▶ [Your assignment]
Repeat the lines of the material below word for word, starting at the line that contains "on y-tick-label: 3400000." and ending at the line that contains "center [1498, 764].", both included.

[Collection entries]
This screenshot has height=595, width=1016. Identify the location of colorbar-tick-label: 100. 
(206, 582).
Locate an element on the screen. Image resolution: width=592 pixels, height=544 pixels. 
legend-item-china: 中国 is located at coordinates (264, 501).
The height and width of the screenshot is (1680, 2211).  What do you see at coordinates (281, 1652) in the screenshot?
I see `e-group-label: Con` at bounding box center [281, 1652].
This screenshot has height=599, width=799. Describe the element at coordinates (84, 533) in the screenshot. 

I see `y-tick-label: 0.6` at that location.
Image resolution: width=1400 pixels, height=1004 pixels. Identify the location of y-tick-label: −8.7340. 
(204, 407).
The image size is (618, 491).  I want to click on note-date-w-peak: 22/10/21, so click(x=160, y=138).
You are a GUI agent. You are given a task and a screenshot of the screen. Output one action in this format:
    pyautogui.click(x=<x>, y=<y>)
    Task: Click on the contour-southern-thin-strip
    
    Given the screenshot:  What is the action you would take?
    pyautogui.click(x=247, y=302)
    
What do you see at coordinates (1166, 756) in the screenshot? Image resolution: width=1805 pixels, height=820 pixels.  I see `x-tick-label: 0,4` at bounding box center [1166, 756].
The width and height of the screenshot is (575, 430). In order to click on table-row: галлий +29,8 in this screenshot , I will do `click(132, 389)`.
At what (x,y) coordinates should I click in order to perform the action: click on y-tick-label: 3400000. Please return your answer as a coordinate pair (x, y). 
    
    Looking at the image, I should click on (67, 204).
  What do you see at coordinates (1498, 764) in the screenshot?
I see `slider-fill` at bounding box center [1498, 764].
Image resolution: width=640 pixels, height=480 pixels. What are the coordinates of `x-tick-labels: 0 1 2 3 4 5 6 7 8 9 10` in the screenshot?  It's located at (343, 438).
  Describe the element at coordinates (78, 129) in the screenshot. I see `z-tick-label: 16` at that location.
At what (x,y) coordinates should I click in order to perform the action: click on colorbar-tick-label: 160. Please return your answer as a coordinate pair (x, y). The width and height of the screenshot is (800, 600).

▶ [Written solution]
At what (x,y) coordinates should I click in order to perform the action: click on y-tick-label: 3400000. Please return your answer as a coordinate pair (x, y). 
    
    Looking at the image, I should click on (67, 204).
  What do you see at coordinates (1498, 764) in the screenshot?
I see `slider-fill` at bounding box center [1498, 764].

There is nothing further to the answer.